*** Begin section ***

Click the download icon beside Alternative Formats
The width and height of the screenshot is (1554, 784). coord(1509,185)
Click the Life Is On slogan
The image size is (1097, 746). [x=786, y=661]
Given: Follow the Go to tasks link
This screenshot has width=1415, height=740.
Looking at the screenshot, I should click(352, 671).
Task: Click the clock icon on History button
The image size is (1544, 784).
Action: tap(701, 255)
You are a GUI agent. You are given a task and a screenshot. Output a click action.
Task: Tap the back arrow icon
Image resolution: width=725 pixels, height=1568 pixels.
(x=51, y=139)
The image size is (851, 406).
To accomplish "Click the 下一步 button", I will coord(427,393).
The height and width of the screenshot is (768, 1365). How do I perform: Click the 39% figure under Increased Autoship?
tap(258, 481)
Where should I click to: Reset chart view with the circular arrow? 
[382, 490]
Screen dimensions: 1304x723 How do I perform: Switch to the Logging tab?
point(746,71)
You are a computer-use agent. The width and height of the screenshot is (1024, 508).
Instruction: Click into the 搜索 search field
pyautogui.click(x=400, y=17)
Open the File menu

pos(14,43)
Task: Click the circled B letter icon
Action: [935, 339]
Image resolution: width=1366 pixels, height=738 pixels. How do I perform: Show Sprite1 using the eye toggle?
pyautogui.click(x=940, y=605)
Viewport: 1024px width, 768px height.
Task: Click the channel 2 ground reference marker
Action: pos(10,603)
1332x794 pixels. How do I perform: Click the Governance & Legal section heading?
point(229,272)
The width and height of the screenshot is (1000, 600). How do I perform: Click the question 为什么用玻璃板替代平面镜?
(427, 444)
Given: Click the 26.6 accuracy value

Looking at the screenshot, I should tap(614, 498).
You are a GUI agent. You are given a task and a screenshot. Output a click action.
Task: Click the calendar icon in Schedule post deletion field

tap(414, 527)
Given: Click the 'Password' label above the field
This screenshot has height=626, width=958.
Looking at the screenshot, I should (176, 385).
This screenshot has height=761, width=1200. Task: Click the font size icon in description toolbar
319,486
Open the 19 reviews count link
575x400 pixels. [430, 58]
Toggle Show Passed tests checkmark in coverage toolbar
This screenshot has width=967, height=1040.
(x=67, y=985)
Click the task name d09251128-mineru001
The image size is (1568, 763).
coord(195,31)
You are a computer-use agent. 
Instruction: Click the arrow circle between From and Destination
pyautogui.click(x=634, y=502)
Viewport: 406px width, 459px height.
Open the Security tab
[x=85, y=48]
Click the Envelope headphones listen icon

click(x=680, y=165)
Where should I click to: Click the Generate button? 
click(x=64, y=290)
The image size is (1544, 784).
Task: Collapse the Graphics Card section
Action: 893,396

*** End section ***

THE TASK: Reproduce precisely the span of lines that begins at the line containing "The width and height of the screenshot is (1000, 600)." and ends with the last line of the listing.

RESPONSE TO THE EXERCISE:
The width and height of the screenshot is (1000, 600). How do I perform: Click the question 为什么用玻璃板替代平面镜?
(427, 444)
Given: Click the 26.6 accuracy value

Looking at the screenshot, I should tap(614, 498).
You are a GUI agent. You are given a task and a screenshot. Output a click action.
Task: Click the calendar icon in Schedule post deletion field

tap(414, 527)
Given: Click the 'Password' label above the field
This screenshot has height=626, width=958.
Looking at the screenshot, I should (176, 385).
This screenshot has height=761, width=1200. Task: Click the font size icon in description toolbar
319,486
Open the 19 reviews count link
575x400 pixels. [430, 58]
Toggle Show Passed tests checkmark in coverage toolbar
This screenshot has width=967, height=1040.
(x=67, y=985)
Click the task name d09251128-mineru001
The image size is (1568, 763).
coord(195,31)
You are a computer-use agent. 
Instruction: Click the arrow circle between From and Destination
pyautogui.click(x=634, y=502)
Viewport: 406px width, 459px height.
Open the Security tab
[x=85, y=48]
Click the Envelope headphones listen icon

click(x=680, y=165)
Where should I click to: Click the Generate button? 
click(x=64, y=290)
The image size is (1544, 784).
Task: Collapse the Graphics Card section
Action: 893,396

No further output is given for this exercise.